# PROBLEM DETAILS:
Please return only the lines between the line with "Viewport: 389px width, 286px height." and the final line of the entries, both included, and exclude pictures.

Collected data entries:

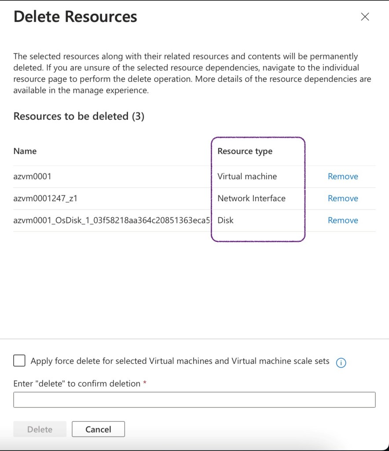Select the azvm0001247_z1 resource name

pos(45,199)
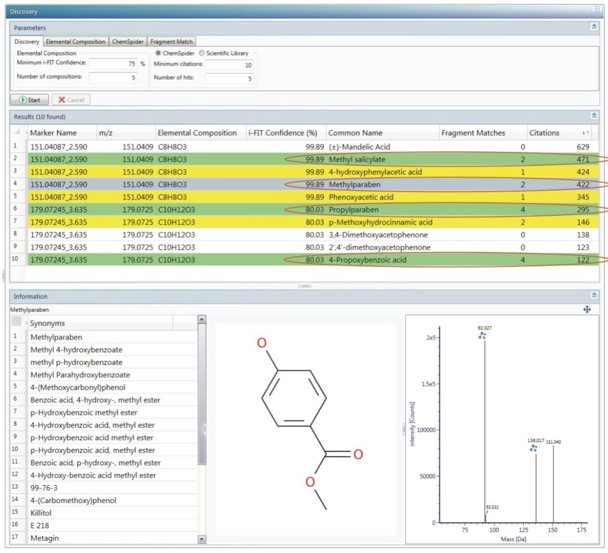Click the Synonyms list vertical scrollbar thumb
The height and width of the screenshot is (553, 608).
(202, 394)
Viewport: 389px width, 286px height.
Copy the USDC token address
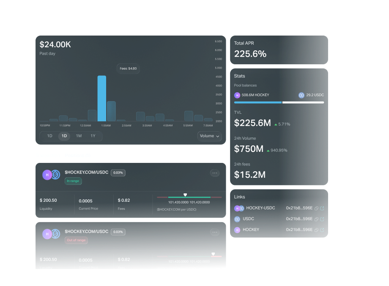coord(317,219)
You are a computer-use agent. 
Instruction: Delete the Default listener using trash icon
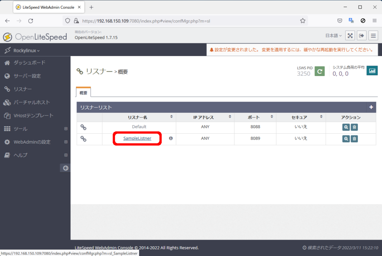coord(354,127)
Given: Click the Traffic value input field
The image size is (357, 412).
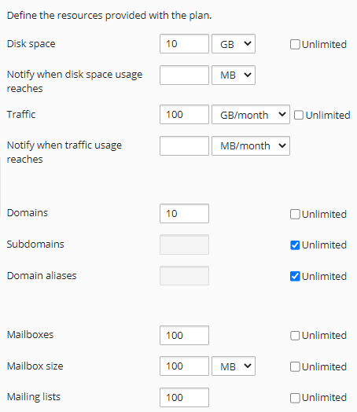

# COMPLETED TASK:
Viewport: 389px width, 286px height.
Copy the USDC token address
coord(317,219)
You are a computer-use agent. 
Instruction: Delete the Default listener using trash icon
coord(354,127)
Given: Click the Traffic value input field
The image size is (357, 412).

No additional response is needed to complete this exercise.